La gente que se arriesga por la libertad tiene al menos una cosa muy clara: un imbécil por el hecho de juntarse con otros miles de iguales no cambia nada. Se aburren en una sociedad castigada por la epidemia, donde no nos atrevemos a afrontar que si los líderes políticos, abrumados por los científicos y por las evidencias, deciden que hay que vacunarse yo tengo el derecho a no hacerles caso. Cierto, pero no a arriesgar la vida de los otros, por más que mi criterio sea sagrado y la vida del resto me importe un carajo. Todo servidor público debe vacunarse o hacerse objetor y retirarse del puesto. Para eso está el estado democrático de derecho. Lo demás son pamplinas de jueces que en ocasiones también se aburren y les pasó la edad del botellón, en la que nunca entraron porque tenían que preparar oposiciones.

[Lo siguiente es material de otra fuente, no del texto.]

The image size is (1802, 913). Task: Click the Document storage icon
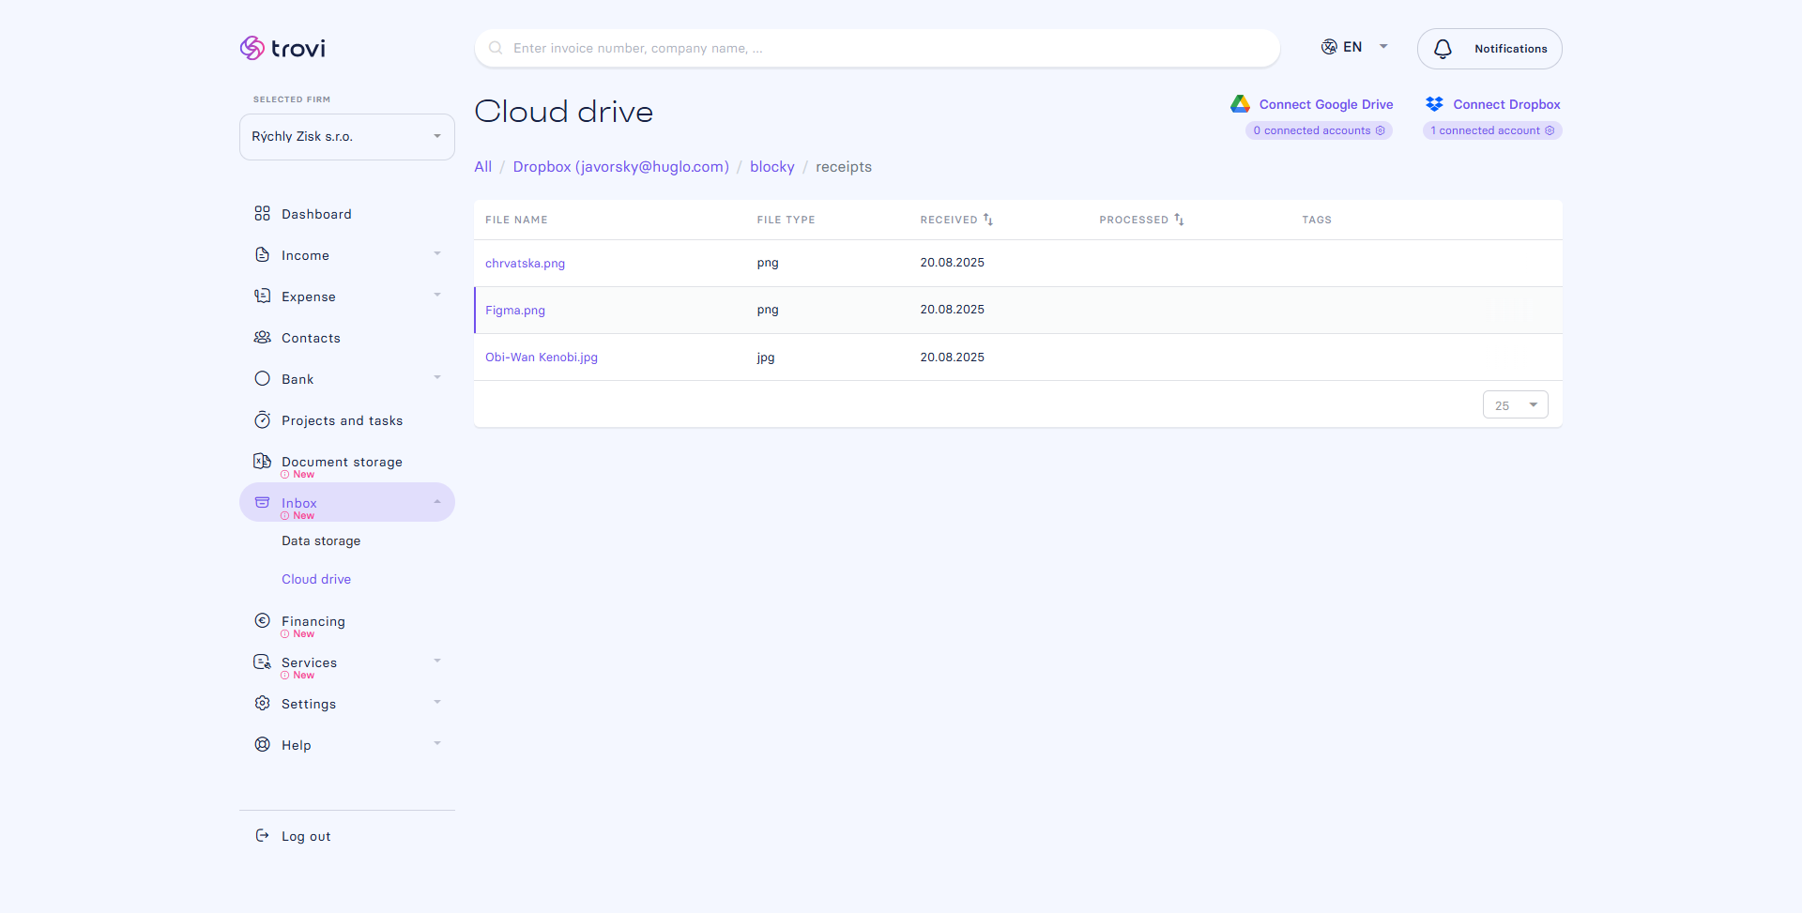coord(262,462)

Por muy mal que vaya esta sociedad democrática desmochada nadie podrá convencernos, al menos a algunos, de que hubo tiempos mejores
Ninguna de las 1.200 actas levantadas por la policía autonómica catalana por manifestaciones públicas ilegales han sido recogidas por los responsables de Seguridad Ciudadana. Ni una sola. Cuando uno convierte a los servicios del Estado en una guardería es que se considera el padre putativo de los niños, y si los chavales se comportan como hijos de puta de madres impecables hay que limitarse a lo principal, que consiste en adularles para mantenerse en el cargo.

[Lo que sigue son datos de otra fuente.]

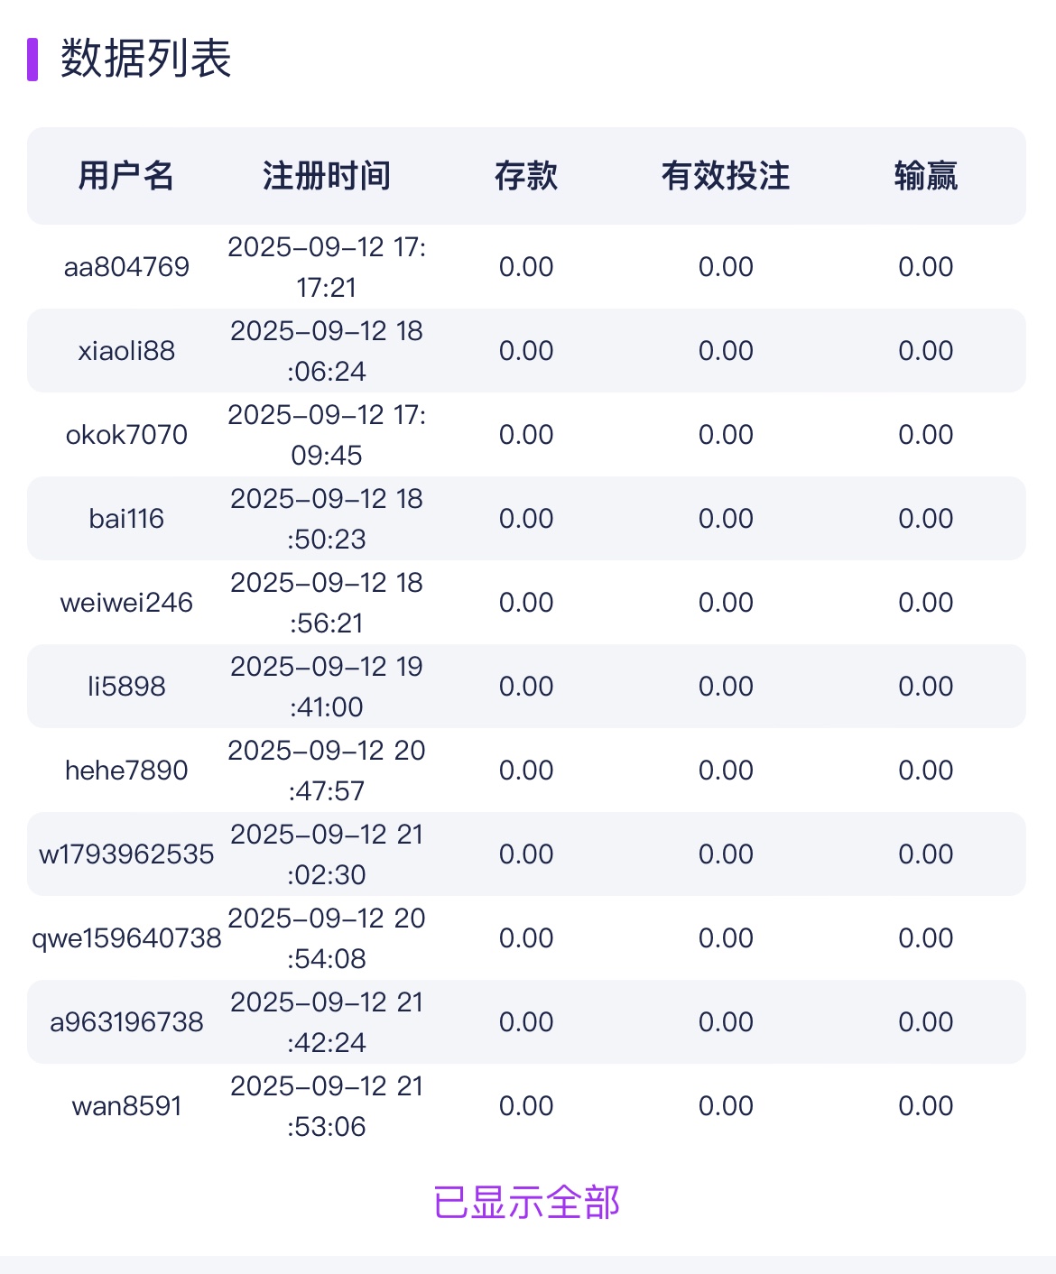
Task: Click the 注册时间 column header
Action: pos(326,176)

Tenemos la brillante situación de un país con el 40% de paro juvenil y donde la pandemia no impide que millares de chavales exijan el ocio nocturno. Quizá a los congregados no les importa o sencillamente no les afecta. Desde que la izquierda radical se ha vuelto identitaria y desdeñosa con la realidad social, hemos entrado en una simulación política. La libertad de expresión se ha cubierto de una capa asfáltica, impermeable al pensamiento y a la cultura, que se denomina el derecho al ocio, gratis total. Lo demás, la violencia, el contagio, la inseguridad, son efectos colaterales. El espacio urbano es suyo. Se lo han regalado en la más humillante de las negociaciones: yo no interrumpo lo tuyo porque tú no cuestionas lo mío.

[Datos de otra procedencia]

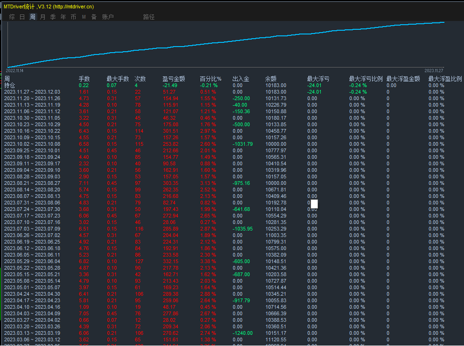Open the 日 daily statistics tab
This screenshot has height=346, width=464.
pyautogui.click(x=22, y=17)
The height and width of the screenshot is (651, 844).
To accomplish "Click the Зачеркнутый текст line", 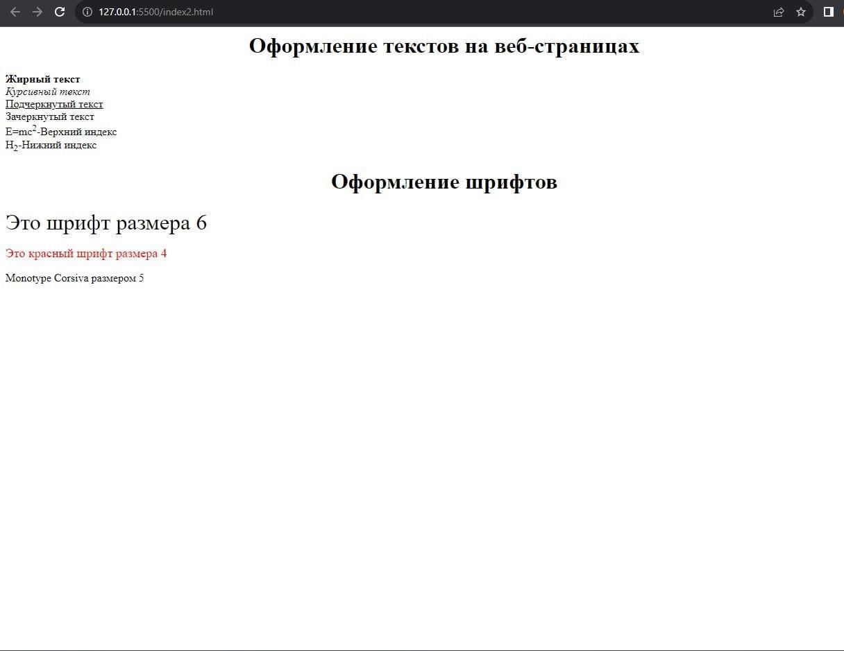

Se imaginan que alguien explicara por lo menudo que abrir las discotecas es una prioridad política. Cabe recordar que algo similar hizo Fernando VII con las corridas de toros. Incluso cerró las Universidades y creo una Escuela de Tauromaquia. Un adelantado del populismo. Nosotros seguimos dándole vueltas a la Formación Profesional, ese pariente pobre de las Universidades Politécnicas.
De pronto hablar de ocio y cultura ha devenido un discurso viejuno, sólo apto para mayores con reparos, como la Iglesia cuando censuraba las películas. Quizá sea por eso que el debate sobre la quiebra del sistema de libertades se ha escorado hacia el lado más pedestre: qué debe exigirse y cómo pelear por ello. A algunos nos cuesta pensar en la deprimente creencia de imaginar que el pasado fue mejor que el presente. Por muy mal que vaya esta sociedad democrática desmochada nadie podrá convencernos, al menos a algunos, de que hubo tiempos mejores. No se trata de lo óptimo, pero romper con el discurso reaccionario de esa izquierda radical identitaria resulta una tarea, que bien merece exigir que el ocio no se limite a las querencias de un rebaño y que ese 40% adquiera las dimensiones de una generación que lucha por una vida digna y libre.